Problem: Each line below from the "Task: Toggle bold" line through the "Given: Click the edit message pencil icon" line, those two included, must be restated word for word; the pictures must not be.

Records for the task:
.....

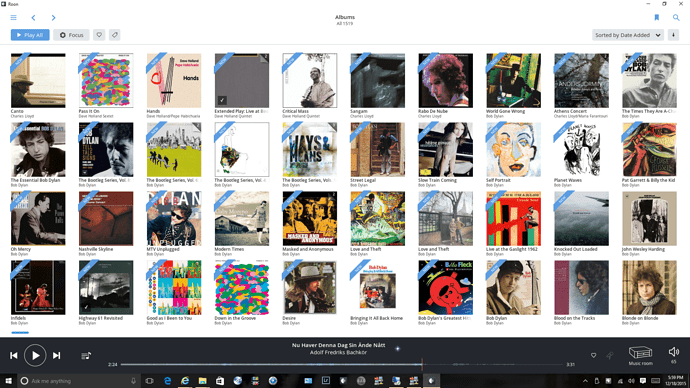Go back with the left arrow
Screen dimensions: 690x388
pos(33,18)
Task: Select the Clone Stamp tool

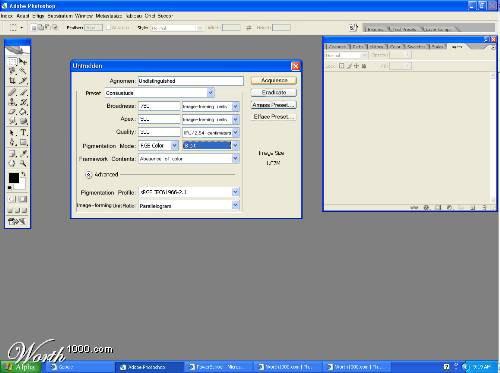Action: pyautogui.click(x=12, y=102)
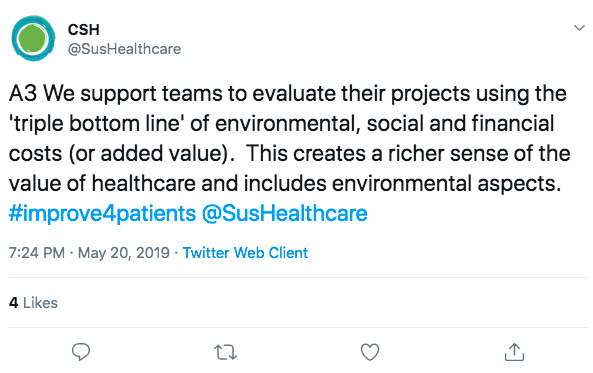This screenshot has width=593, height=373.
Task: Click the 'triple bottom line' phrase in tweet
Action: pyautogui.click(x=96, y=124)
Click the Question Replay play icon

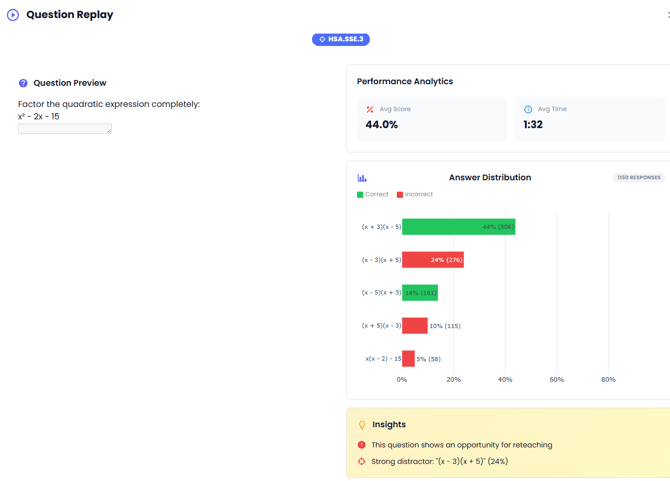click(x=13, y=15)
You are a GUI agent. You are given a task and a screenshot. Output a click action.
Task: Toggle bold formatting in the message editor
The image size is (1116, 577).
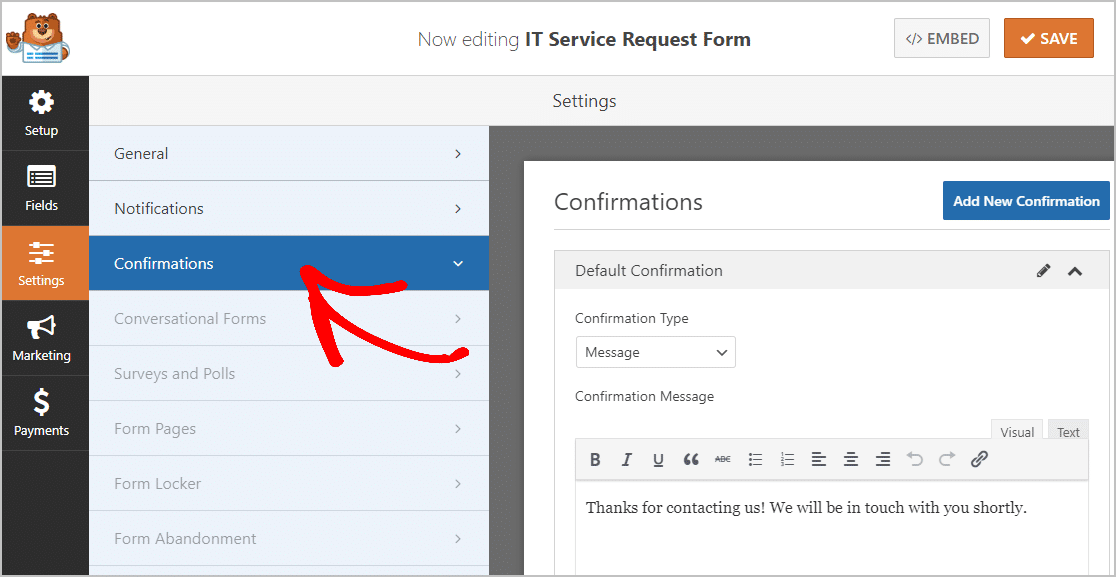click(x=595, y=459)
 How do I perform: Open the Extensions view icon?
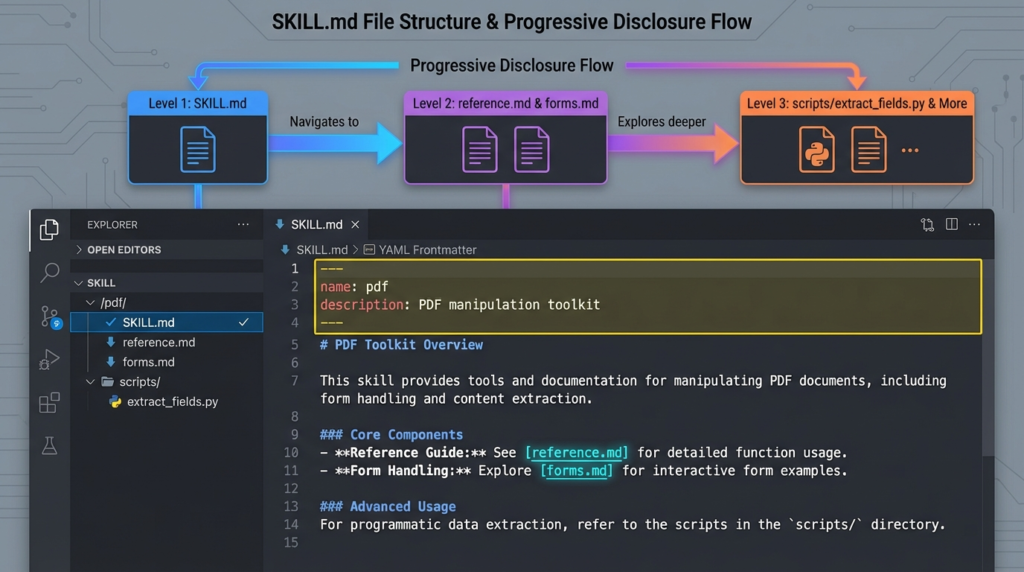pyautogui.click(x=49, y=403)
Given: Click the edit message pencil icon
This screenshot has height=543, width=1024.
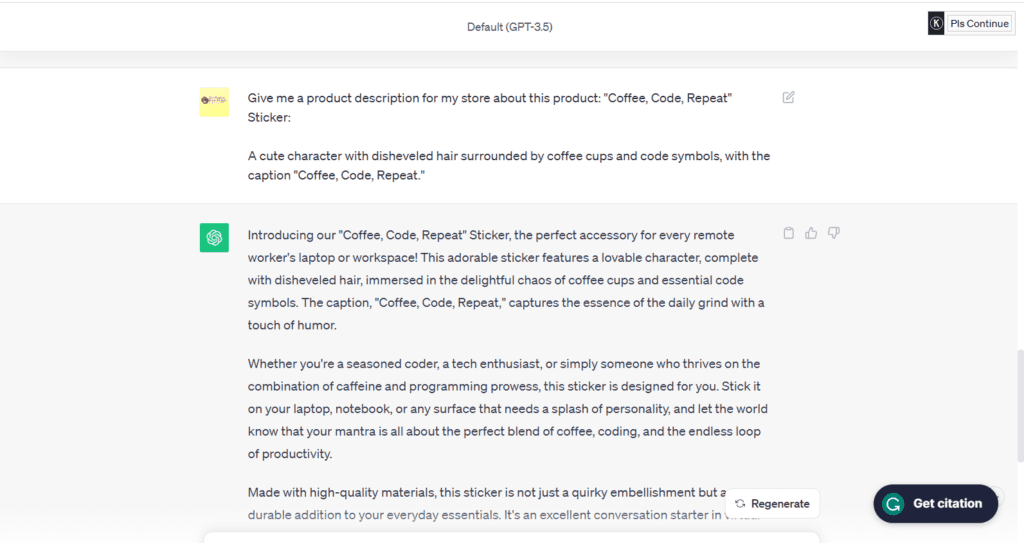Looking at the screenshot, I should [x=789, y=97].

.....

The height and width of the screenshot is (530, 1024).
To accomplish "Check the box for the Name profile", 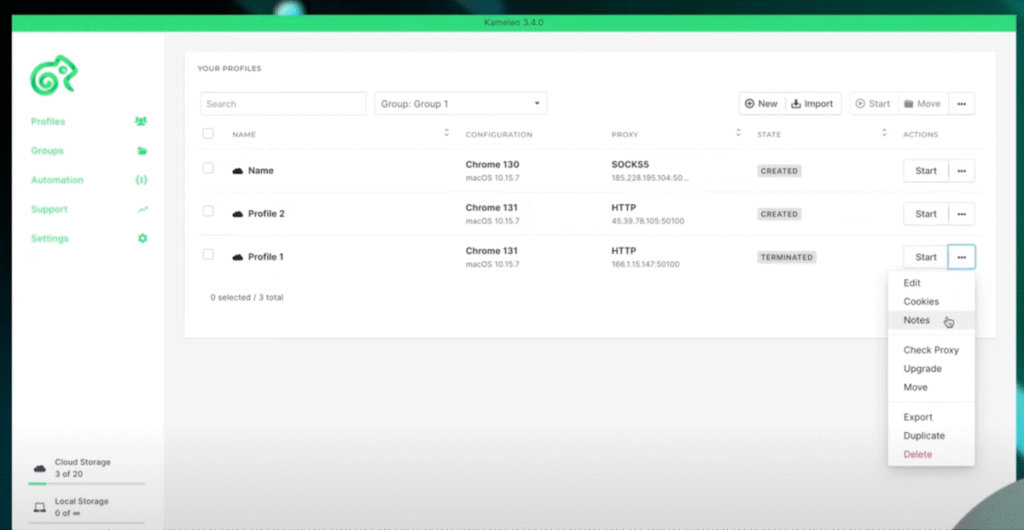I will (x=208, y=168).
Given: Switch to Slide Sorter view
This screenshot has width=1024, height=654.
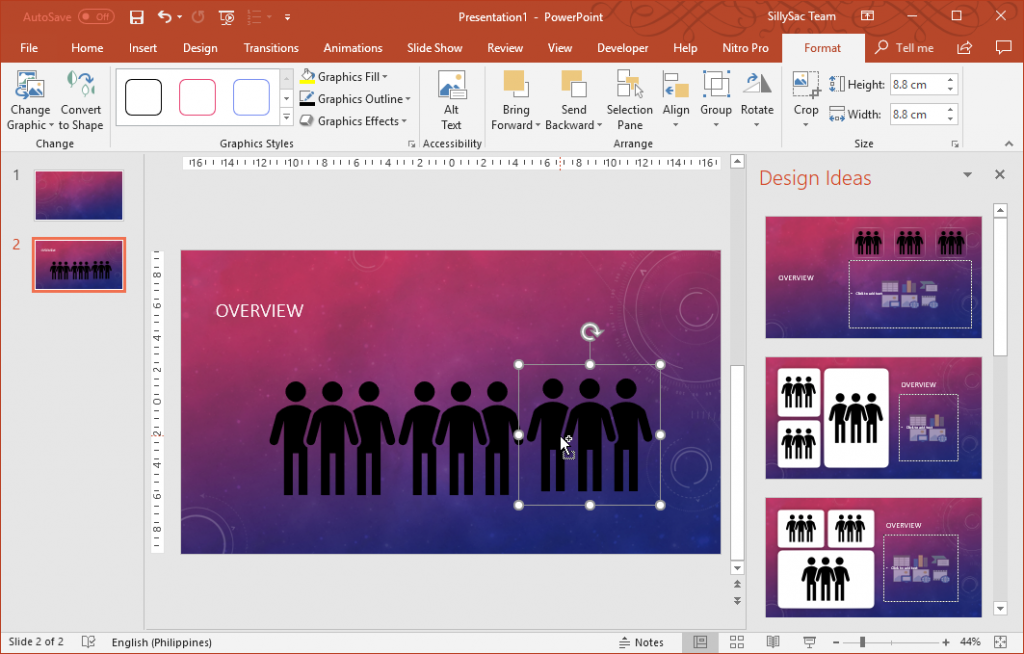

.....

Response below:
Task: Toggle bold formatting in the message editor
The image size is (1116, 577).
click(x=595, y=459)
 How do I perform: Open the Extensions view icon?
pyautogui.click(x=49, y=403)
Given: Click the edit message pencil icon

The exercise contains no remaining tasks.